Sheesh, Chip, you are starting to scare me a bit, I hope that you will get through whatever you are facing. It is less dramatic than what you are facing, but I am leaving a client this week where I need to handover to another person so some of my responses are with that in mind. Plus the fact that I have been in your position, quite suddenly, I had an emergency almost a decade ago that I nearly did not survive and that knocked me out of business for a few months.
May I suggest that every independent consultant has income protection and life insurance, covering temporary and permanent disability. At least that way you do not have the additional worry of having to eat your house. Also have a will, and decide in your will what happens with your assets, including your business.
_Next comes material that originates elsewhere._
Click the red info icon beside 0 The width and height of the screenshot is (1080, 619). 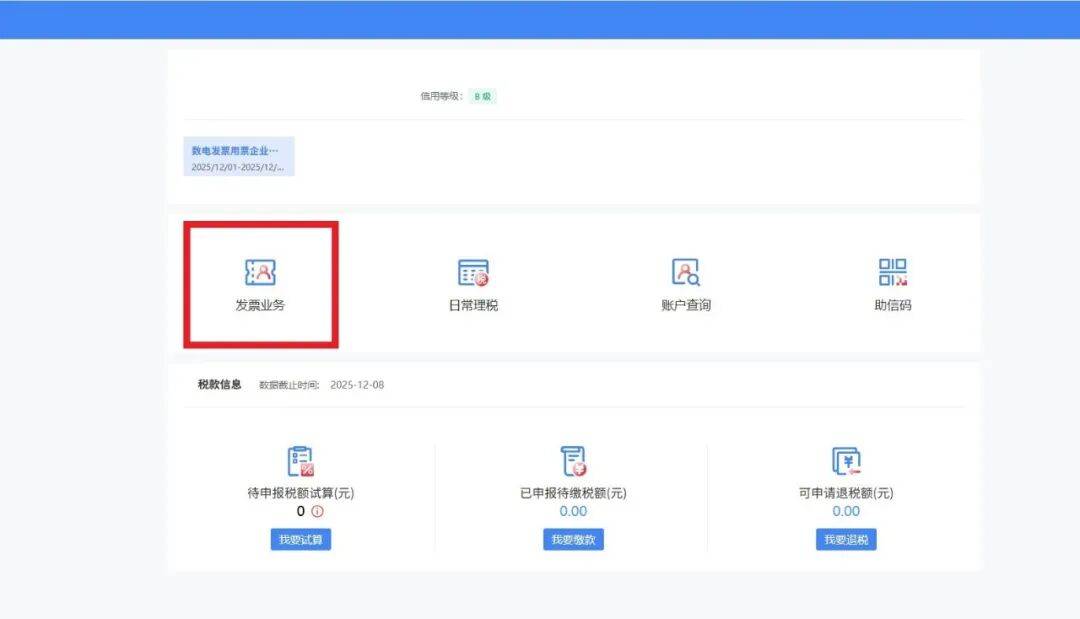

Now we come to documentation. I have always brought a level of discipline to my clients to document such that someone can follow the bouncy ball and pick up where I left off, even if that colloquial bus would hit me. Following standards, particularly around project methodology, status reporting, versioning and config document of source code and architecture artefacts is also a key component.
Have a trusted wingperson, even if I work solo, and that happens a lot, there is someone in the client or in the team that knows where things are at. I have a standard handover template that tells people Who Knows Things, where are things, where are things at, what to watch out for and I update this in key stages of an engagement. I always create a project plan with deliverables and a matrix what needs to be signed of by whom and when and where files are. Using TFS to track defects, issues and changes and store documentation, source code and release notes is also a tool I use to ensure that someone can take over the job without much disruption.
I disagree with Pgit, if you do things right from day one, with agreed documentation standards, using standard templates (if you gotta bring your own framework please do, but there are industry standards that allow you to not invent the wheel) it does not take that long. And it is our duty of care, documentation is NOT optional, it is part of our trade and also part of the reason consultants get a bad rep if it is absent. Our industry is built on trust.
Chip, I wish you good luck, sometimes in life you gotta surrender and let go of the "noise" to be able to focus on what is truly important. My advice - build in doco as part of your routine, if the colloquial hits the fan, at least you know that your reputation is intact as your clients can trust in your discipline and professional integrity, even if part of your body and life is falling apart. Temporarily.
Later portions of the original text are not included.